How Government Is Likely to Look in ~20 Years -New England
The core change
Government will still exist, still function, still collect taxes, still enforce laws.
But it will feel farther away emotionally and closer technologically.
People won’t look to it for moral authority or protection in the way previous generations did.
They’ll look to it more like infrastructure: something you interact with, manage around, and don’t expect to care about you.
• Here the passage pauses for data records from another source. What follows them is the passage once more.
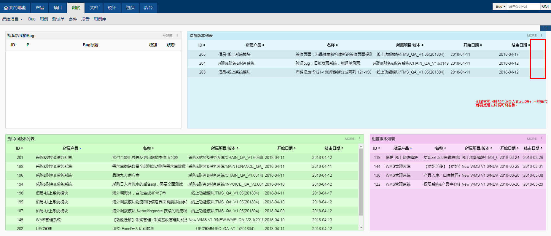The height and width of the screenshot is (236, 551).
Task: Sort 阻塞版本列表 by 开始日期 column
Action: pos(509,148)
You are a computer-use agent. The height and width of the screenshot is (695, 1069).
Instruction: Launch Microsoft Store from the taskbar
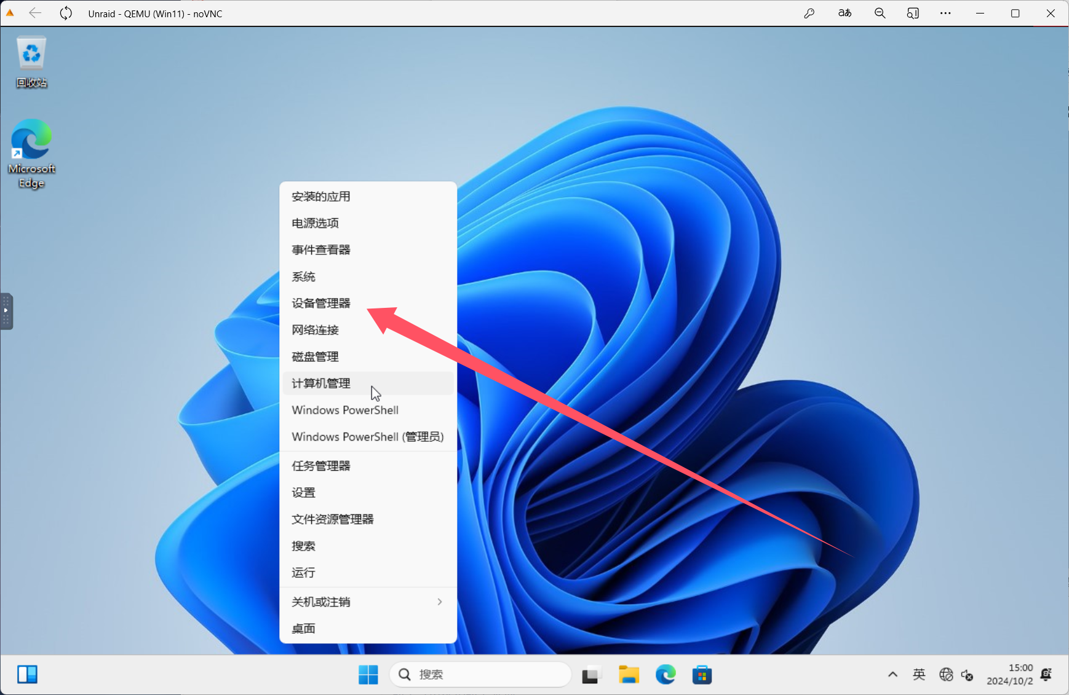click(x=702, y=675)
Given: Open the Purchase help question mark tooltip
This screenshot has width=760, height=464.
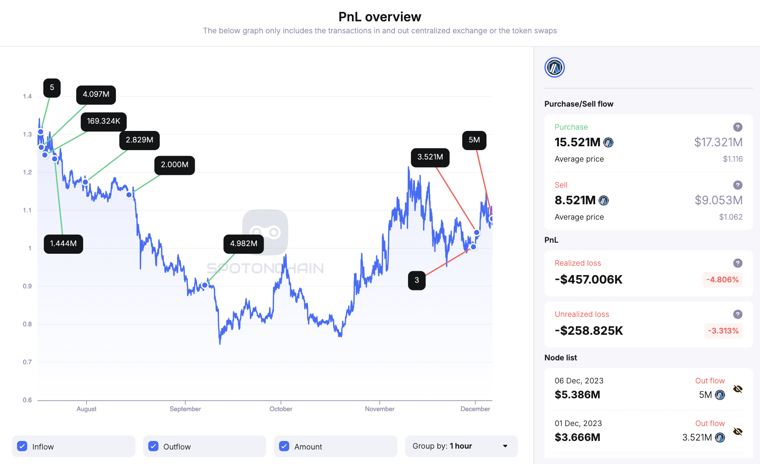Looking at the screenshot, I should pos(738,127).
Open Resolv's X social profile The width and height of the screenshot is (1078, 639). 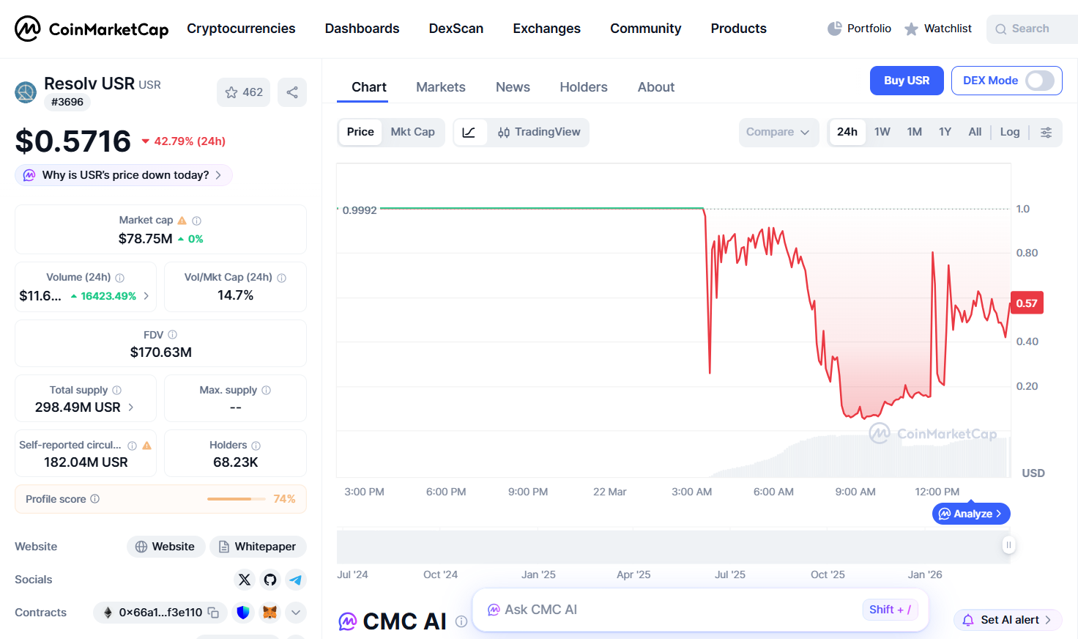click(x=244, y=580)
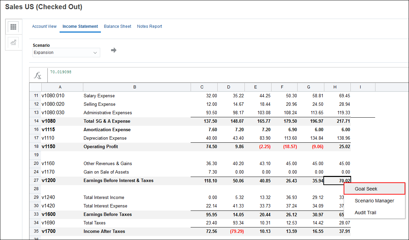Open the Notes Report tab
Image resolution: width=409 pixels, height=240 pixels.
pyautogui.click(x=149, y=26)
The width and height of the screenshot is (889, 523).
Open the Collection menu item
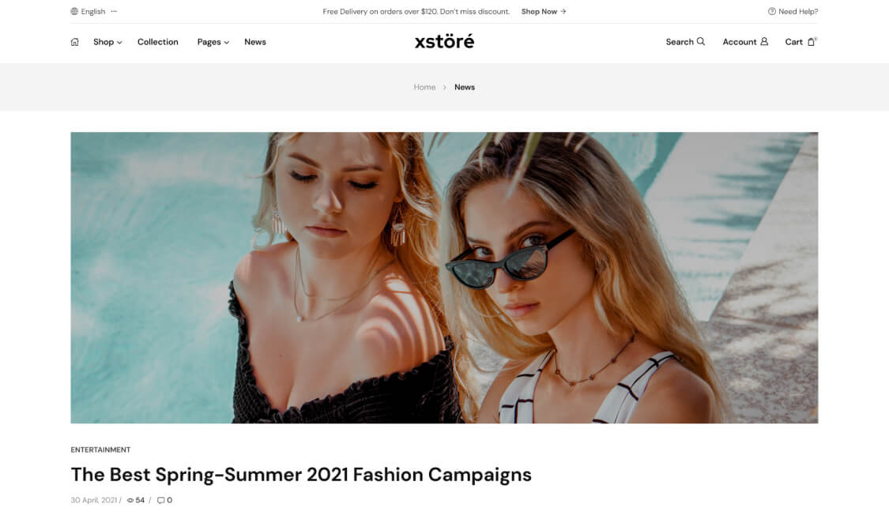click(157, 42)
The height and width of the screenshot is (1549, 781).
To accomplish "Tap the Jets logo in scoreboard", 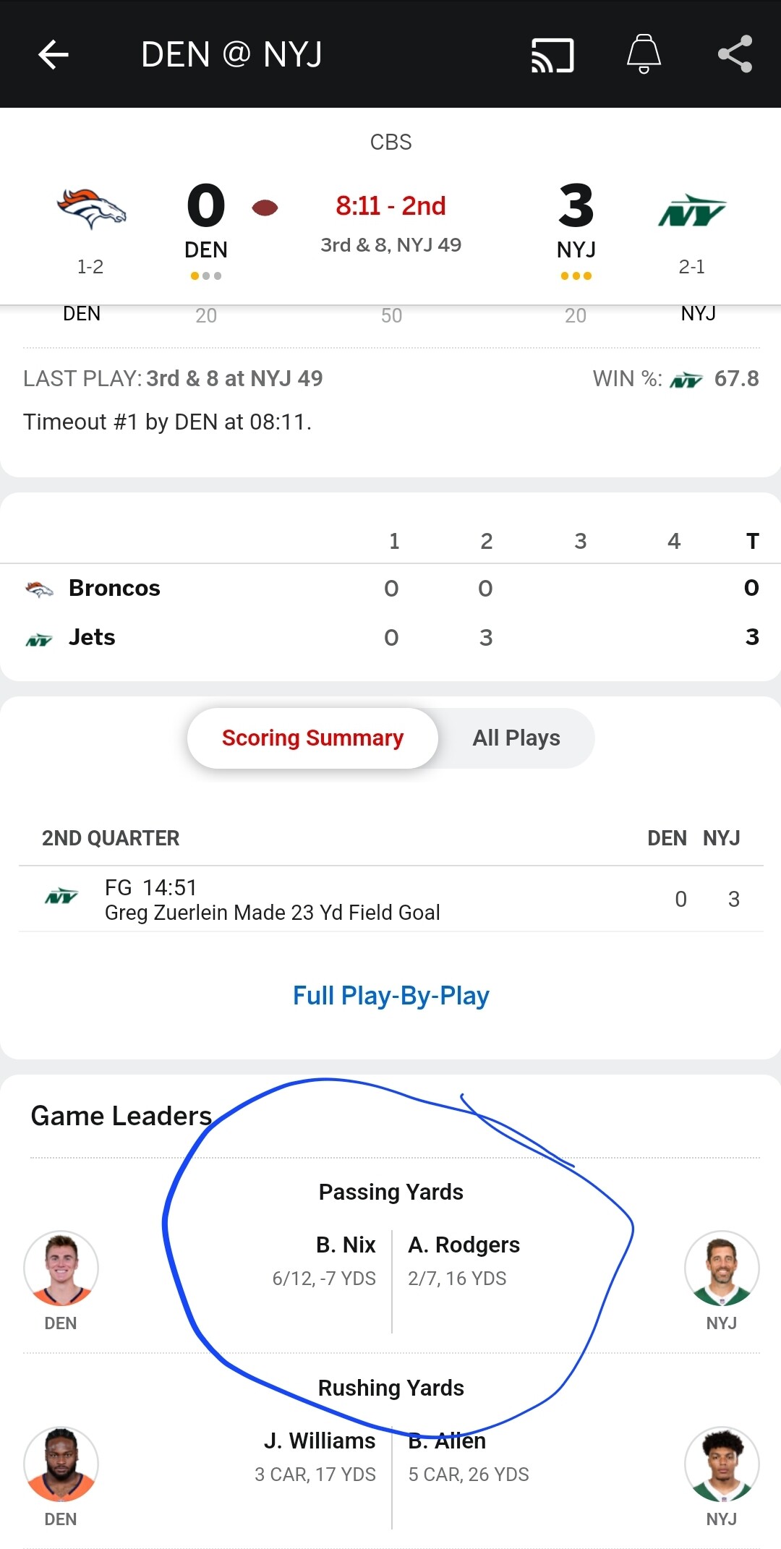I will pyautogui.click(x=691, y=210).
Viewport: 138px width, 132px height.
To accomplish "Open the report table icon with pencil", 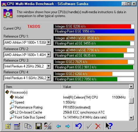I will 17,126.
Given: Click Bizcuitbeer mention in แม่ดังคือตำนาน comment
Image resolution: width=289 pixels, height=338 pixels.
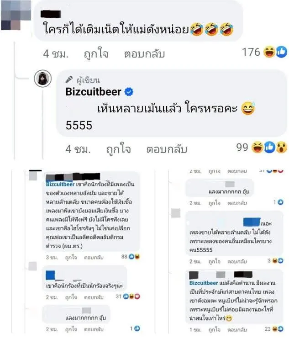Looking at the screenshot, I should (x=204, y=283).
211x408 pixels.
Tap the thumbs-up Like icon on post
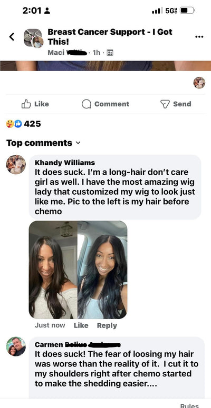click(x=26, y=104)
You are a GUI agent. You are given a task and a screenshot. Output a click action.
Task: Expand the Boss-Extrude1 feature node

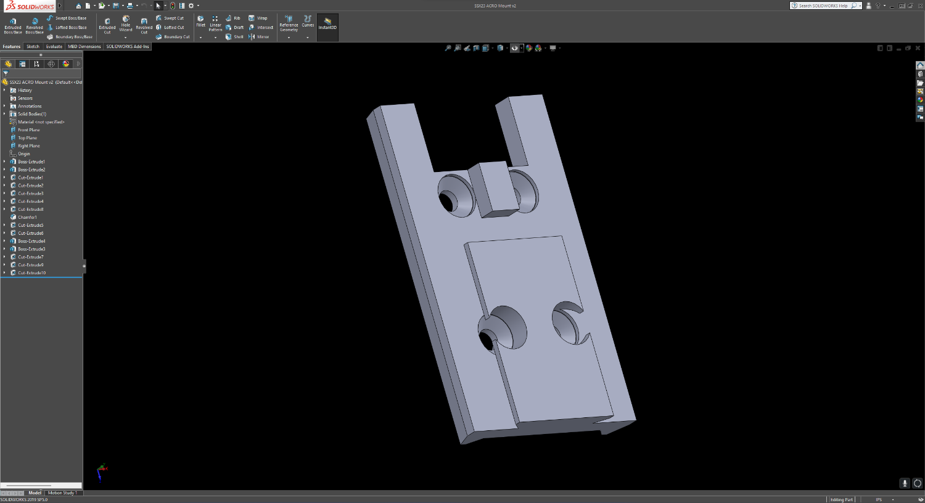(x=4, y=162)
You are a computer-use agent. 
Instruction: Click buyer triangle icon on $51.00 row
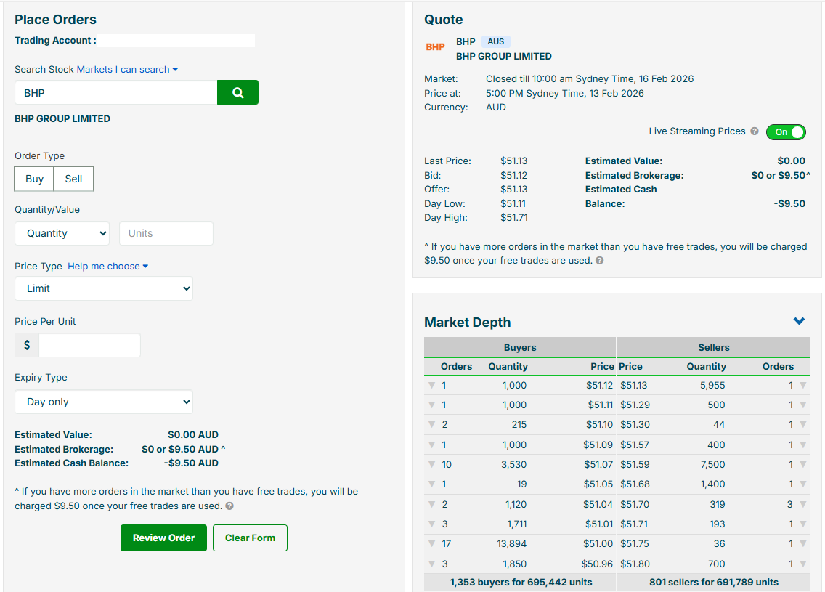click(432, 544)
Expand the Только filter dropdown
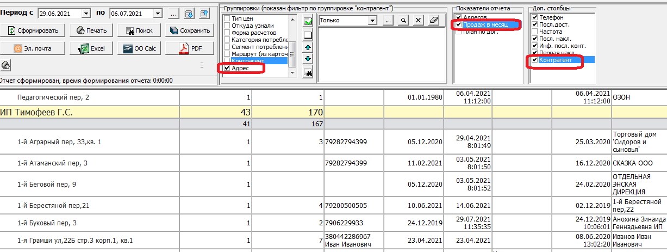 pyautogui.click(x=372, y=20)
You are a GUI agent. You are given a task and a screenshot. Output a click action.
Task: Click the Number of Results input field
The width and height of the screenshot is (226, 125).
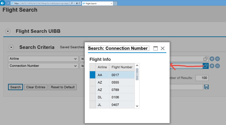pyautogui.click(x=202, y=78)
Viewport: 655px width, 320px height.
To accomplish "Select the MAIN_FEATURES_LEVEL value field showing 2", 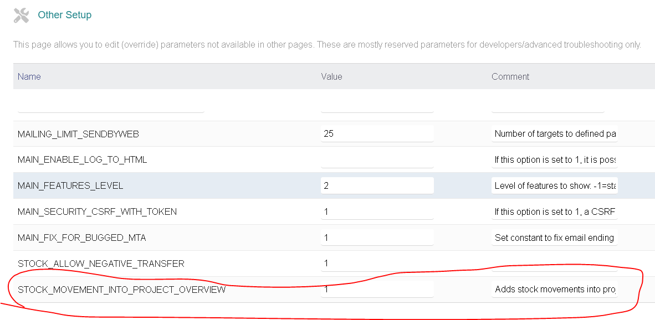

1. Authority Will Become More Procedural, Less Relational
Right now, people already feel this, but in 20 years it will be normalized.
Fewer human interfaces
More portals, systems, automated decisions
Less explanation, more outcomes
You won’t argue with authority.
You’ll navigate it.
This creates emotional distance. People comply—not because they trust, but because resistance is exhausting.
2. Trust Will Shift Away from the State, Quietly
This is important:
There will not be a dramatic rejection of government.
Instead:
People will stop expecting it to protect, rescue, or understand them
Government becomes a background condition, not a guiding force
This is why community reliance grows—not from rebellion, but from realism.
“We’ll handle this ourselves” becomes the unspoken norm.
3. Community Becomes the Real Safety Net
People stop looking outward.
But the communities that matter most will be:
a) Family & chosen family
Multi-generational, flexible, emotionally bonded units
b) Local networks
Neighbors
Faith-adjacent groups (even secular ones)
Mutual aid circles
Skill-sharing networks
c) Online communities (this is big)
Not massive platforms—but smaller, values-based spaces
People gather around:
Shared ethics
Shared experience
Shared grief, identity, or purpose
These communities will:
Teach
Support
Warn
Remember
Things governments are structurally bad at.
4. Enforcement vs. Care: The Split Widens
Here’s a hard truth most people won’t say openly:
Government will continue to be efficient at enforcement
and increasingly ineffective at care
So people will:
Avoid visibility when possible
Keep lives simpler
Share resources quietly
Stay within trusted circles
This isn’t paranoia.
It’s adaptive behavior.
5. New England’s Particular Character
New England already has traits that align with this future:
Strong local governance
Town identity
Quiet mutual aid
Reserved but dependable social norms
People won’t make speeches about community.
They’ll just show up, shovel each other out, share rides, watch children, check on elders.
This region ages into the future more gracefully than most.
6. The Deeper Psychological Shift
People will stop asking:
“What should the government do?”
And start asking:
“Who do I trust?”
“Who knows me?”
“Who will still be here?”
This is a profound shift away from abstract authority toward relational authority.
A Quiet but Important Insight
When societies stop believing salvation comes from above,
they either descend into chaos
or rediscover interdependence.
What I see forming is not chaos—but smaller circles of meaning.
Less spectacle.
More substance.
Less faith in systems.
More faith in people they actually know.